**Directions**
Pull out each line of the entries below that contains the string "Task".

**Records for processing**

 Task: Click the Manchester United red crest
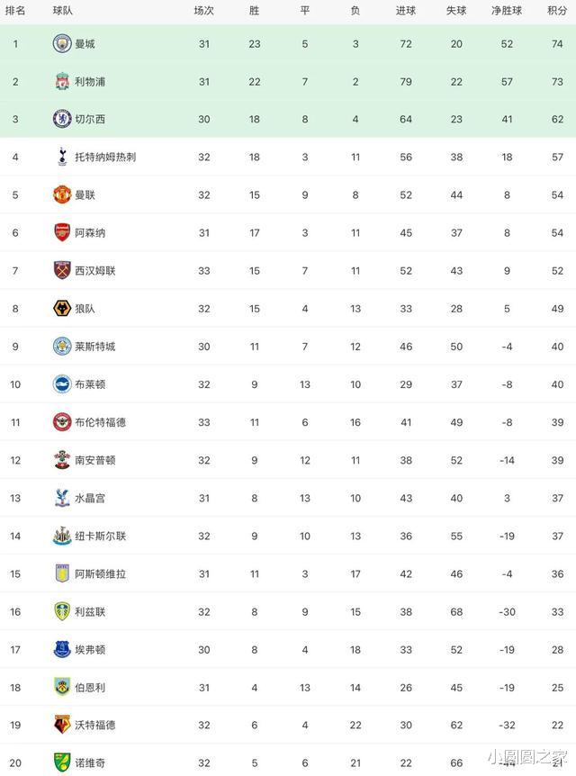(x=62, y=195)
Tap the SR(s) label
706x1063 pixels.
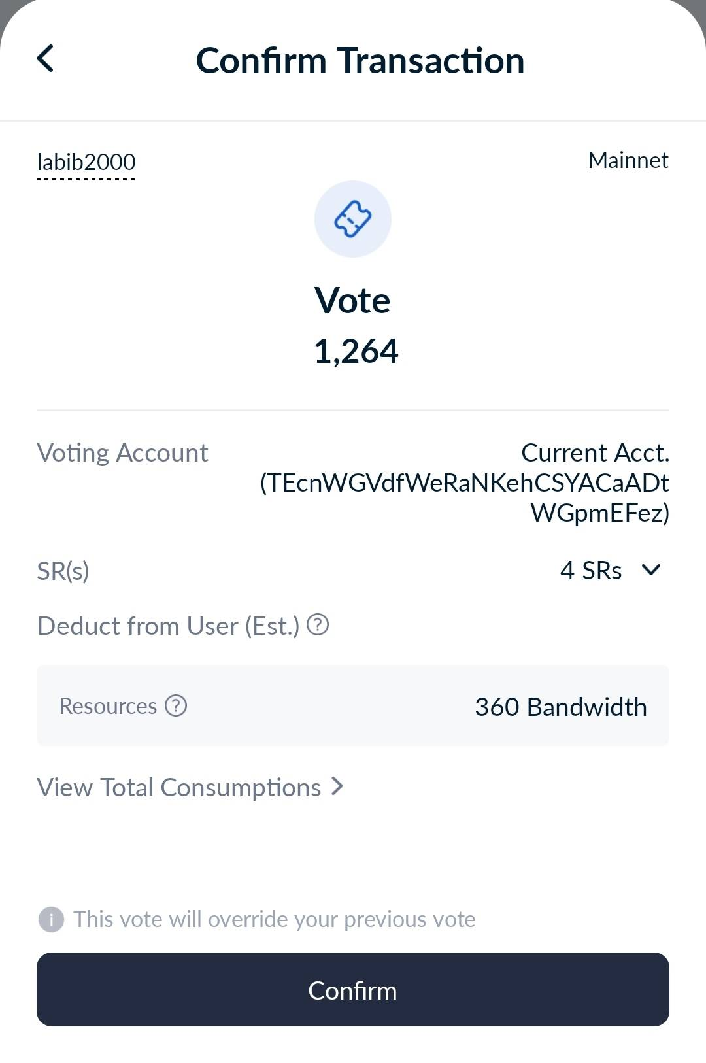click(63, 571)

**In response**
 Task: Click the Manchester United red crest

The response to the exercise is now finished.